The headroom tells darktable how much GPU memory it should treat as already allocated by the operating system and other programs. I think you need this because there’s no way to ask OpenCL for free (or allocated) memory. The higher the headroom, the less GPU memory darktable will try to allocate. If you set it too low, darktablev will try to allocate more than is available → failure. Too high: bad performance.
The same question came to my mind. Maybe it´s just not displayed, will try with -d all.
Antoher thing which I encounterd. I loaded the sidecar to a picture of my nikon d7100 (6000x4000) vs. gpagnon´s pic with ~ 4000x3000. The nikon pic could be exported in 160 seconds. In the same session gpagnon´s pic is still in export since 20 minutes.
At least it tries to do tiling, but on my computer without succes:
22.583654 [default_process_tiling_cl_ptp] aborted tiling for module 'diffuse'. too many tiles: 5890 x 4018
22.583677 [opencl_pixelpipe] could not run module 'diffuse' on gpu. falling back to cpu path
22.583698 [default_process_tiling_ptp] gave up tiling for module 'diffuse'. too many tiles: 5890 x 4018
I think it is simply because by the change of host memory to 0 (not limit to the available memory), the system can use and load the entire image to memory without the need to tiling. But because the openCL doesnt have enough memory, it still needs to do the tiling. It is creating so many tiles and processing all of them and storing the results to then merge them. It the end it is too much, thus failing it to CPU makes sense in your system.
Increasing the headroom forces the system to leave more GPU memory available for other tasks (per the manual), therefore when the diffuse tries to use the GPU it notices it doesnt have enough memory and changes to CPU.
I would like for someone with more knowledge around when/how DT uses the tile to chime in.
I am not sure this is my case though, as I don’t recall (I am not on that machine now) seeing messages about failed compilation of opencl kernels in the terminal.
Thanks, closed the issue. That’s what I seem to be doing these days: open a feature req, then realise it’s already done. But then why did @gpagnon have the issue? Shouldn’t PR 9764 have taken care of updating the memory limit param?

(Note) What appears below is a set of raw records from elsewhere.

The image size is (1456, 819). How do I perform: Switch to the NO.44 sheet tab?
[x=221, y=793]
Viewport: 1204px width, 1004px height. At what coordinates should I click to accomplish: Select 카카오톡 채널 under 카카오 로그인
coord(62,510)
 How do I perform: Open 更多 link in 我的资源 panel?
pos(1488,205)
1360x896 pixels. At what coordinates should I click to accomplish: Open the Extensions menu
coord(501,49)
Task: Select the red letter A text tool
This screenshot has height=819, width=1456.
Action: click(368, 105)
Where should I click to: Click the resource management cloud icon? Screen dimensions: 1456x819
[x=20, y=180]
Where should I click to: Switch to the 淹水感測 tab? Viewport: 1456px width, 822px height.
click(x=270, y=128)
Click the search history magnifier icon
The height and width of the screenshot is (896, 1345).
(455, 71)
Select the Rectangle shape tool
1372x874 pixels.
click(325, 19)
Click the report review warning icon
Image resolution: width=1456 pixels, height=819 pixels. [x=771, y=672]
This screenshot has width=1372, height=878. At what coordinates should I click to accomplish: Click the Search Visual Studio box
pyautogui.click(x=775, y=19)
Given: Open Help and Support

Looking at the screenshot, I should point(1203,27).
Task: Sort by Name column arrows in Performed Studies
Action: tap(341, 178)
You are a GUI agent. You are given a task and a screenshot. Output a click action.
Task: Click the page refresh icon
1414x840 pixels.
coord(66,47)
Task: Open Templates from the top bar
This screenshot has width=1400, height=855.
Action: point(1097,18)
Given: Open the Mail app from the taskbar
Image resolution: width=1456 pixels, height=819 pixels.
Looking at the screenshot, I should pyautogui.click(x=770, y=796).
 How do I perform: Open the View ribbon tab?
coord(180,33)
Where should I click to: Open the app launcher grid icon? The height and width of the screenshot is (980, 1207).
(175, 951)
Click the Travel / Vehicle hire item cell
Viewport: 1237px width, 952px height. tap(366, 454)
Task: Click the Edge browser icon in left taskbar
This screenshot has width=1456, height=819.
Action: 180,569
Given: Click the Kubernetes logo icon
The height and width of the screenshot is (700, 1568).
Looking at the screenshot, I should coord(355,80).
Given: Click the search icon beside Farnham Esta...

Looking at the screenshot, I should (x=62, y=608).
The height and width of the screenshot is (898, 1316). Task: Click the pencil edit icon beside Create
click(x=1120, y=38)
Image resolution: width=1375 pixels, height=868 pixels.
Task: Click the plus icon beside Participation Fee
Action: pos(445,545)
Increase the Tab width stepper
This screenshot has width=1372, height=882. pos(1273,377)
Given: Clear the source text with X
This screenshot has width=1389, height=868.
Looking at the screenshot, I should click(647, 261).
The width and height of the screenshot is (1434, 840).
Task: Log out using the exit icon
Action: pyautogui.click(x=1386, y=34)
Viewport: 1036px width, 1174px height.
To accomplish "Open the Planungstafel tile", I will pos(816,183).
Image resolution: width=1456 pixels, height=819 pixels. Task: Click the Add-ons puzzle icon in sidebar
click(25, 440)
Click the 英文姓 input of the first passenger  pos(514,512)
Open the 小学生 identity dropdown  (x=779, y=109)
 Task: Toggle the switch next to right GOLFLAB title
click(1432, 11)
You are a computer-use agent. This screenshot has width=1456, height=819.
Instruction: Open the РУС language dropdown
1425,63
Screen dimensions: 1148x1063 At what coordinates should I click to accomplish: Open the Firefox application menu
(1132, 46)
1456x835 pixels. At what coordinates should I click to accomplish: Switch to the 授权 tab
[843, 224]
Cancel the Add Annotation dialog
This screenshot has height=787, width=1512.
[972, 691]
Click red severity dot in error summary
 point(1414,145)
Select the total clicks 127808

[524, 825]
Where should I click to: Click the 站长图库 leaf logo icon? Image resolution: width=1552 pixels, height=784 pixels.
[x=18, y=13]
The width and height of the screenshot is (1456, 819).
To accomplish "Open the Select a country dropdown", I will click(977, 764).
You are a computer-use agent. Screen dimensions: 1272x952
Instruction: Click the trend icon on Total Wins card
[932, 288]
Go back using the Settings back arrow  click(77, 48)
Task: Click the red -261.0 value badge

I think they bumbed DT_CURRENT_PERFORMANCE_CONFIGURE_VERSION from 1 to 2; and if darktable detects that the one in darktablerc is old (1), it prompts the user:
Interesting, because I am pretty sure that when I installed 3.8.0 dmg from darktable website, in response to that message, I consented to having my old configuration updated by the installation.